--- Text excerpt ---

WARN() calls warn_slowpath_fmt() → __warn(), which calls dump_stack() and print_oops_end_marker() but does not trigger die(). Execution continues after WARN().

`panic()`: the point of no return

/* kernel/panic.c */
void panic(const char *fmt, ...)
{
    /* 1. Disable preemption and local IRQs */
    preempt_disable();

    /* 2. Format and print the panic message */
    pr_emerg("Kernel panic - not syncing: %s\n", buf);

    /* 3. Trigger any registered panic notifiers */
    atomic_notifier_call_chain(&panic_notifier_list, 0, buf);

    /* 4. Attempt to kexec into the crash kernel */
    crash_kexec(NULL);

    /* 5. If kdump didn't take over, try to reboot */
    if (panic_timeout > 0) {
        pr_emerg("Rebooting in %d seconds..\n", panic_timeout);
        ssleep(panic_timeout);
        emergency_restart();
    }

    /* 6. Halt */
    for (;;)
        halt();
}

The panic_notifier_list allows subsystems to register callbacks that run before the system halts. netconsole, pstore, and kdump all hook into this chain.

--- Given records ---

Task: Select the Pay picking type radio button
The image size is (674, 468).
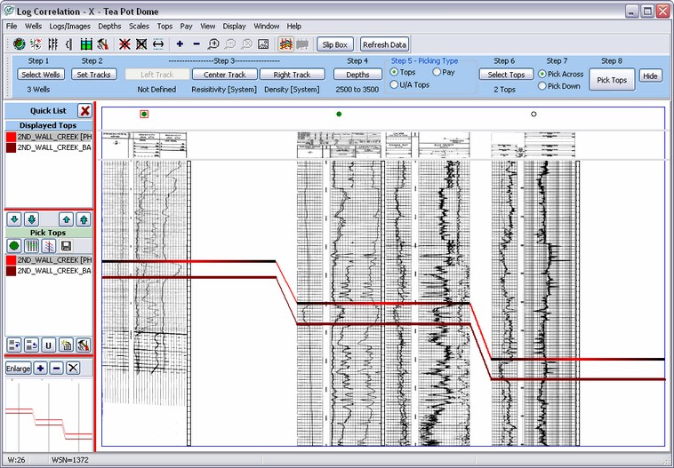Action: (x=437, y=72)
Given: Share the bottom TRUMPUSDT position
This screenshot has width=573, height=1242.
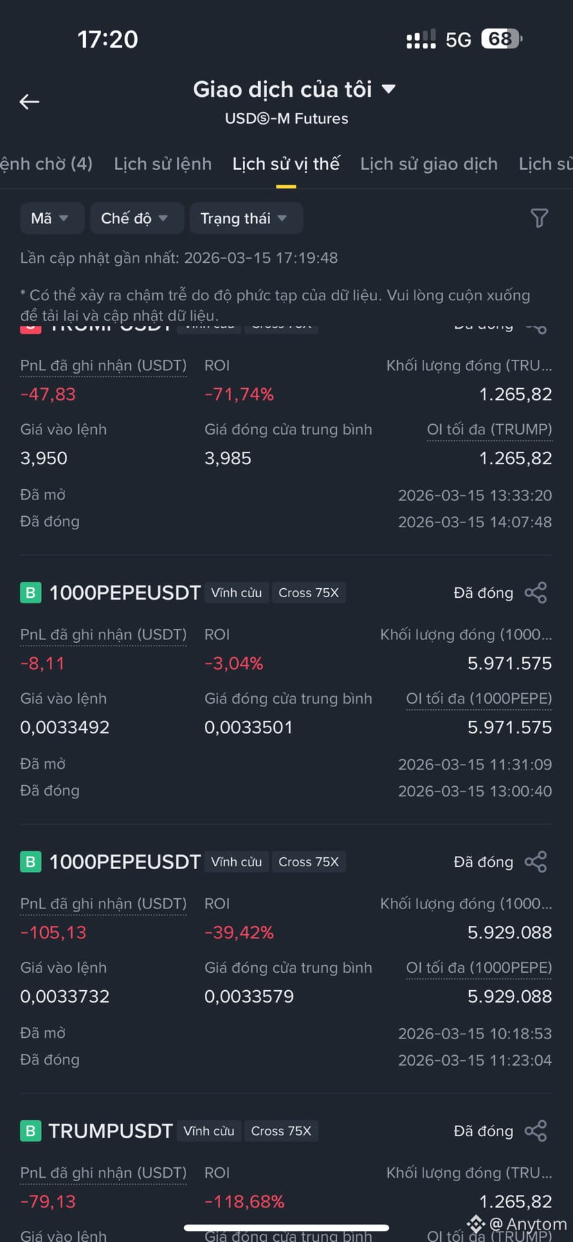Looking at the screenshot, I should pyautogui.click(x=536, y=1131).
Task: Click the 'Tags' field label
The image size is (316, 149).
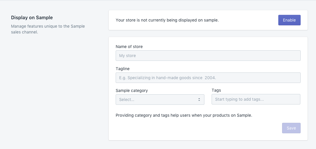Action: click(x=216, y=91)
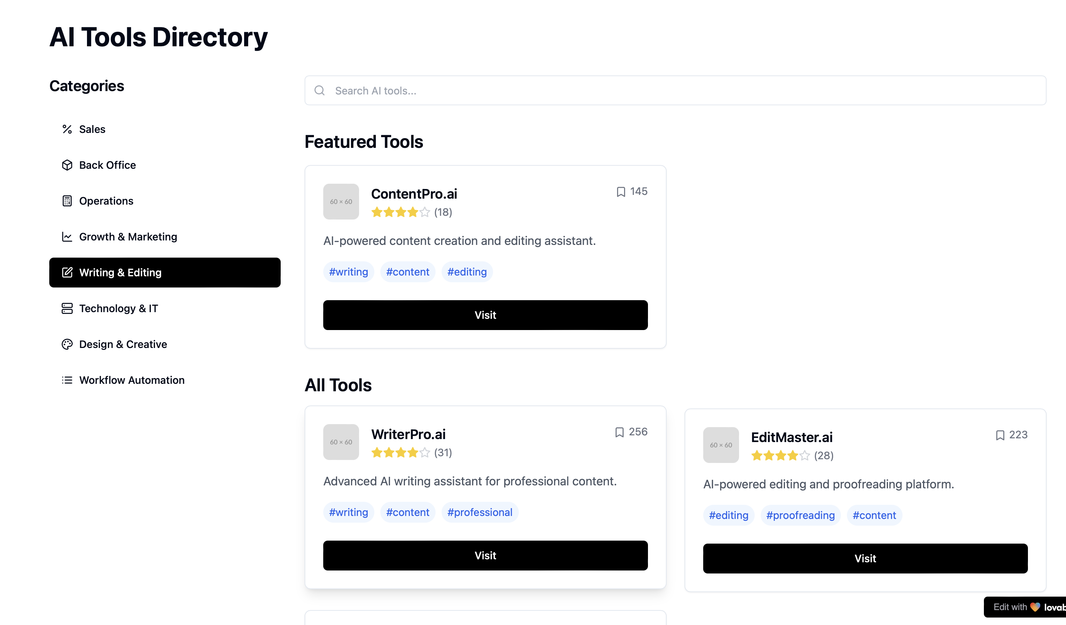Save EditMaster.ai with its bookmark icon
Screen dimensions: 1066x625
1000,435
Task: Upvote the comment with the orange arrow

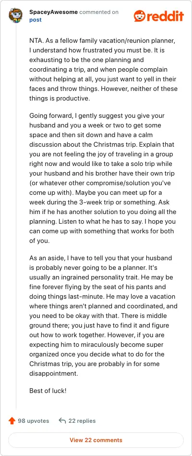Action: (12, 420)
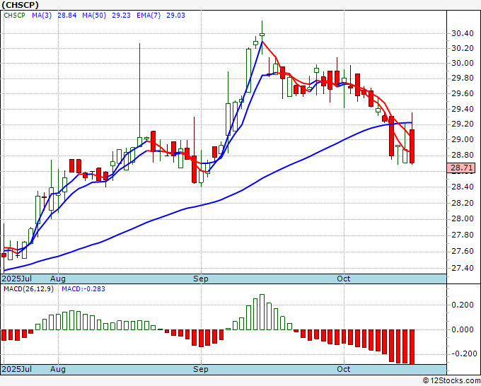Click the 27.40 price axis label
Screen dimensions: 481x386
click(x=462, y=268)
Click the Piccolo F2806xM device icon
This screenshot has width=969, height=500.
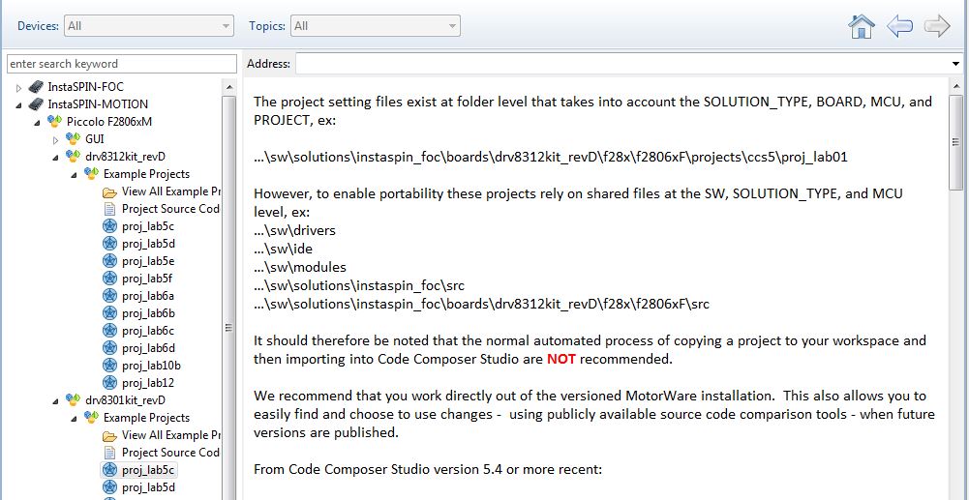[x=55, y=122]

---

• **Aim A**:
Answer these questions from the kernel panic excerpt above:
(i) Does WARN() trigger die()?
(ii) Which function does panic() call when it tries to kexec into the crash kernel?
(iii) Which three things does the text name as hooking into the panic notifier chain?
• **Aim B**:
Set down, character for character, the part of the kernel panic excerpt that begins at the words "WARN() calls warn_slowpath_fmt()" and stops after the words "char *fmt, ...)".

• **Task output A**:
(i) No. Execution continues after WARN().
(ii) crash_kexec(NULL)
(iii) netconsole, pstore, and kdump

• **Task output B**:
WARN() calls warn_slowpath_fmt() → __warn(), which calls dump_stack() and print_oops_end_marker() but does not trigger die(). Execution continues after WARN().

`panic()`: the point of no return

/* kernel/panic.c */
void panic(const char *fmt, ...)